Собственно, именно поэтому он и оказался там, где оказался. Ему нужно было какое-нибудь место, где никто ничего не знает, ни о чем не спрашивает, не хлопает по плечу, не заглядывает сочувственно в глаза, не пытается поддержать. Не делает ничего из того, что совершенно, черт возьми, не помогает. Ему было нужно, чтобы его просто оставили в покое. Чтобы он, может быть, понял, что ему теперь делать с самим собой. Потому что он никогда за всю свою жизнь не оставался вот так, с самим собой. И это казалось невыносимым. И он понятия не имел, как все остальные с этим справляются. И даже если они справляются, это не значит, что справится он. Он устроен совершенно иначе, надо это признать, в конце концов. Он так не может. Не может сам. Он родился другим.
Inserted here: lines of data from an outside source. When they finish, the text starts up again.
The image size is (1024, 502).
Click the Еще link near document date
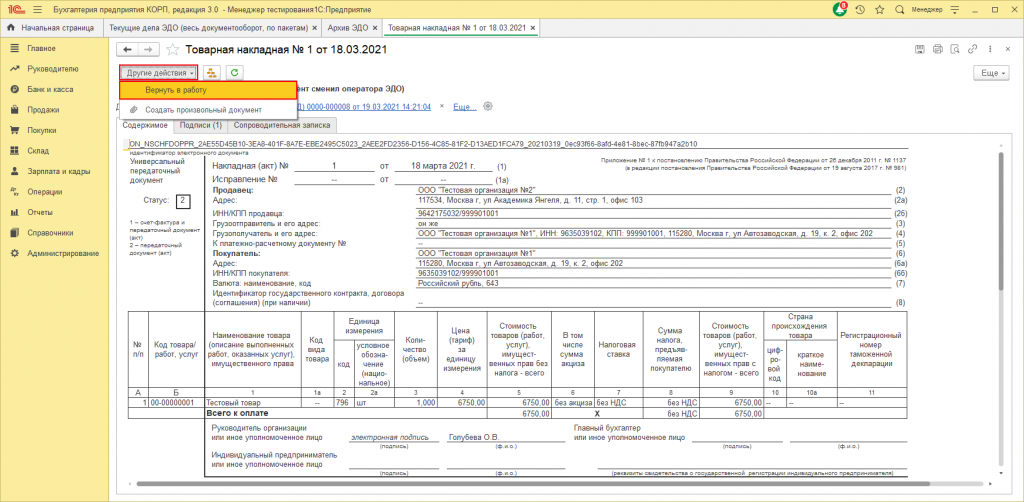464,106
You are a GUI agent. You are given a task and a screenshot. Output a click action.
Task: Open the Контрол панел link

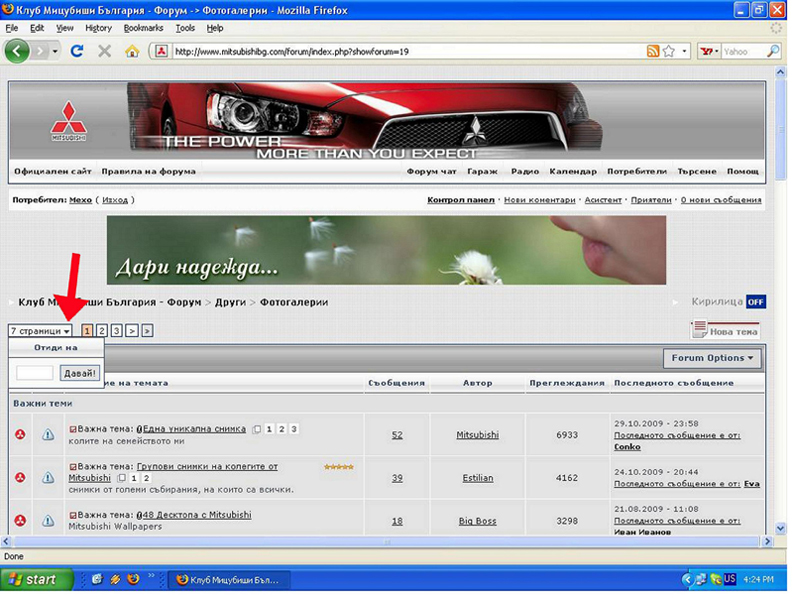tap(460, 200)
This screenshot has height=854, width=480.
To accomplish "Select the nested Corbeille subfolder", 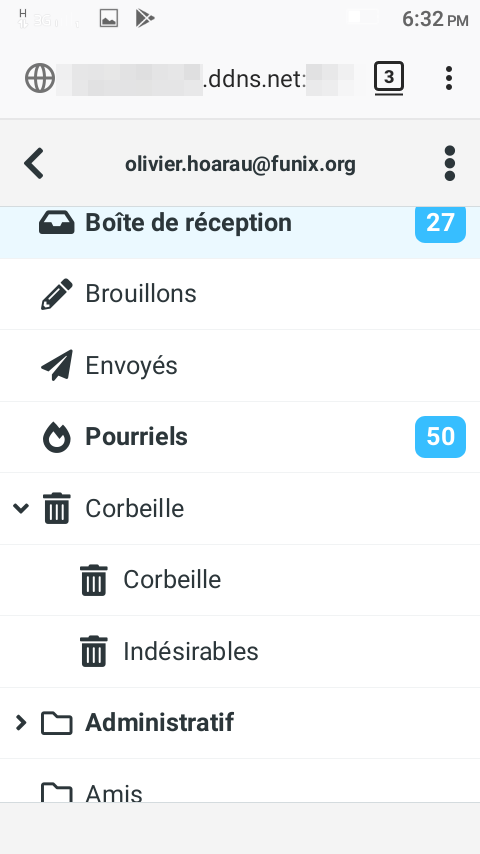I will tap(240, 580).
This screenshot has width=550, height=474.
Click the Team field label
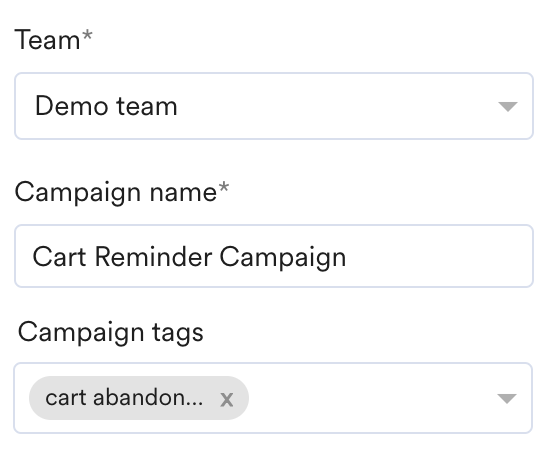coord(47,40)
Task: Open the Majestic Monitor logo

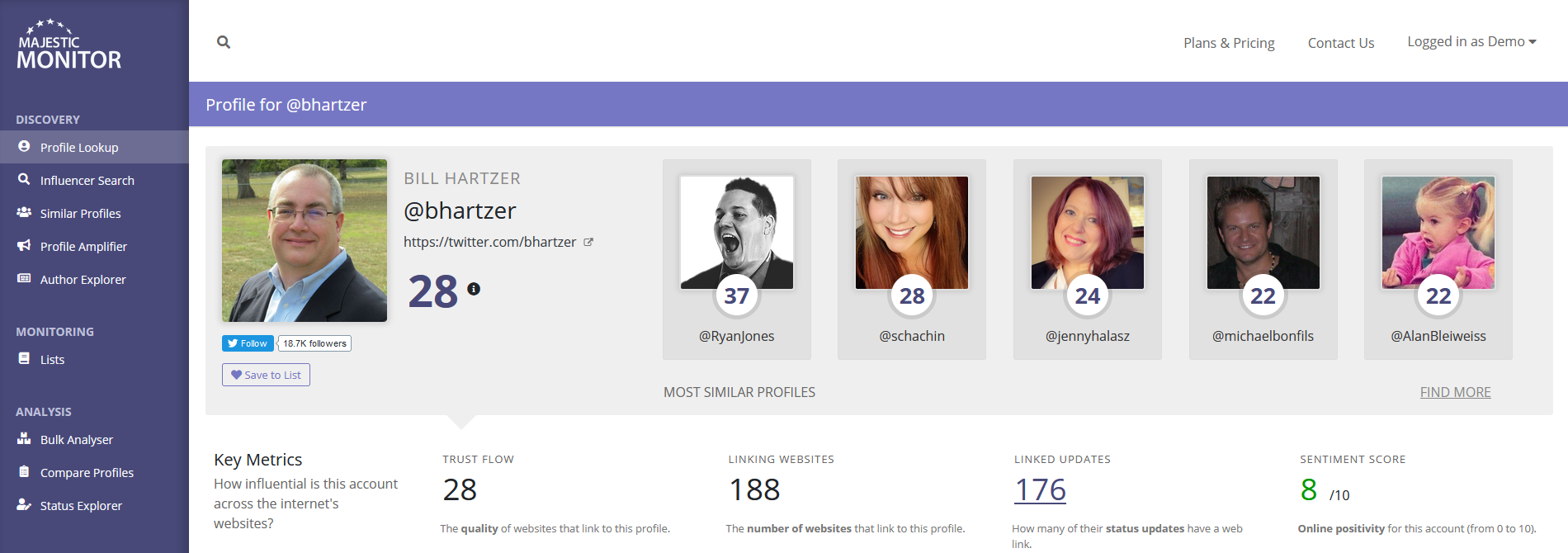Action: point(69,45)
Когда подступают слезы — нужно дышать глубже. Здесь пахнет бензином, пригоревшей едой, прокисшим пивом и дешевым виски. Еще газировкой. Для тех, кто за рулем. Сладкий запах, смешиваясь с бензиновыми испарениями, становится совершенно отвратительным. Почувствовав его в первый раз, он подумал, что это отличная идея для какой-нибудь очередной вредилки — и немедленно повернулся, чтобы рассказать Фреду. Но никакого Фреда не было. Его теперь никогда не было. И он понятия не имел, что с этим делать. Куда девать повисшие в воздухе наполовину незаконченные фразы, как перестать поворачиваться, чтобы что-нибудь сказать или о чем-нибудь попросить, как перестать думать, что Фред до сих пор есть, когда его больше нет.
С магглами все равно легче. Они понятия не имели, кто он такой и что произошло. И чаще всего не интересовались. Водители грузовиков, которые подбрасывали его от города до города, конечно, нередко расспрашивали, откуда, зачем и куда он едет — но им просто было нужно, чтобы кто-нибудь развлекал их разговорами в дороге. Они не собирались лезть ему в душу, а уж развлекать он умел. Каждый раз придумывал себе новую биографию, одну безумнее другой. Не то чтобы шоферы верили в байки, развесив уши, но им было достаточно весело, чтобы их устраивала чушь, которую он несет.
Зарабатывал он фокусами. Знал их достаточно, чтобы удивлять людей и безо всякой магии, к тому же успел выучить еще новых, пока ездил вот так. Его представления обычно нравились, ему в сумку кидали не только монеты, но и купюры. Но для него они тоже были картоном. Как еда. Как музыка в кабинах машин и дешевых барах, давно уже слившаяся в его голове в одну шумную раздражающую мелодию. Как номера мотелей и хостелов, чересчур похожие друг на друга. Иногда ему даже казалось, что с ним в номерах живут одни и те же соседи. Но это, конечно, было не так. Просто люди тоже были картонные.
Вся реальность была картонная, и ему иногда казалось, что сейчас все вокруг начнет складываться, складываться — пока он не останется один посреди бесконечного серого тумана. Тогда снаружи все станет точно так же, как внутри, и он наконец сможет успокоиться. Но так не происходило. И он ехал, ехал, бесконечно ехал, сам не зная куда и сам не зная зачем. Несколько раз он действительно всерьез спрашивал себя, почему бы не умереть и не прекратить эту растянутую во времени пытку — и каждый раз с удивлением обнаруживал, что не хочет. Что хочет совсем другого. Будто ищет ответ на вопрос, который сам для себя не может сформулировать. Ищет что-то не-картонное в этом насквозь картонном мире. И не может найти. Но все равно продолжает искать. Они с Фредом упорные… он упорный. Даже без Фреда, как оказалось.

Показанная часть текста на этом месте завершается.